What the task requires: Please restate every line below exactly, without any pictures.

Input data:
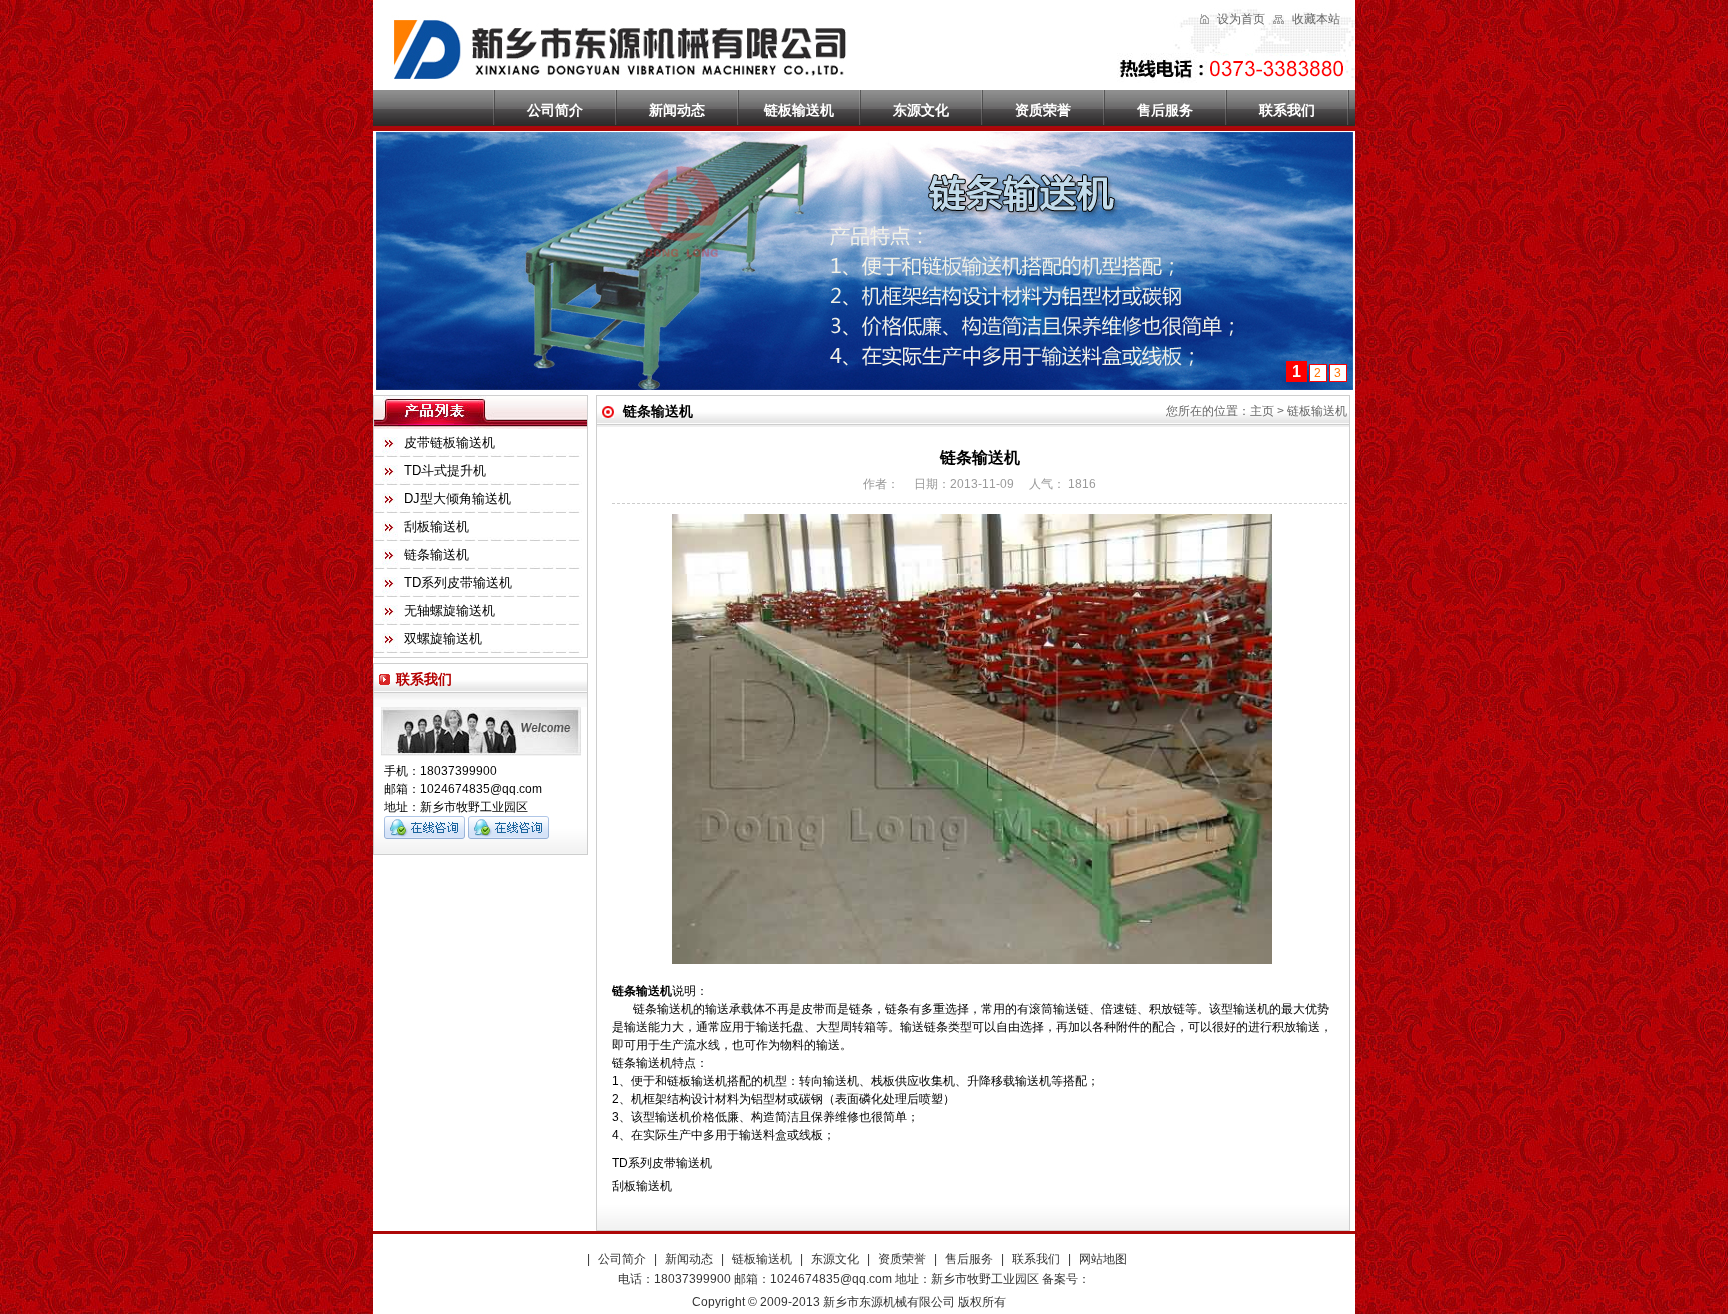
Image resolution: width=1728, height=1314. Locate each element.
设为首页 (1241, 19)
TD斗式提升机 (445, 470)
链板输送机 (799, 110)
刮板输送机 (436, 526)
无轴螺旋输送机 (449, 610)
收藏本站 (1316, 19)
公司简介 (555, 110)
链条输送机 (436, 554)
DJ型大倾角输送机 (457, 498)
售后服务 (1165, 110)
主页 (1262, 411)
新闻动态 (677, 110)
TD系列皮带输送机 (458, 582)
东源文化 (921, 110)
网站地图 (1103, 1259)
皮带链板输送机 (449, 442)
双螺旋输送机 (443, 638)
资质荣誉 (1043, 110)
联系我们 (1287, 110)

Written solution:
Image resolution: width=1728, height=1314. Locate each element.
设为首页 (1241, 19)
TD斗式提升机 (445, 470)
链板输送机 (799, 110)
刮板输送机 (436, 526)
无轴螺旋输送机 (449, 610)
收藏本站 (1316, 19)
公司简介 (555, 110)
链条输送机 (436, 554)
DJ型大倾角输送机 (457, 498)
售后服务 (1165, 110)
主页 (1262, 411)
新闻动态 (677, 110)
TD系列皮带输送机 (458, 582)
东源文化 (921, 110)
网站地图 (1103, 1259)
皮带链板输送机 (449, 442)
双螺旋输送机 (443, 638)
资质荣誉 (1043, 110)
联系我们 (1287, 110)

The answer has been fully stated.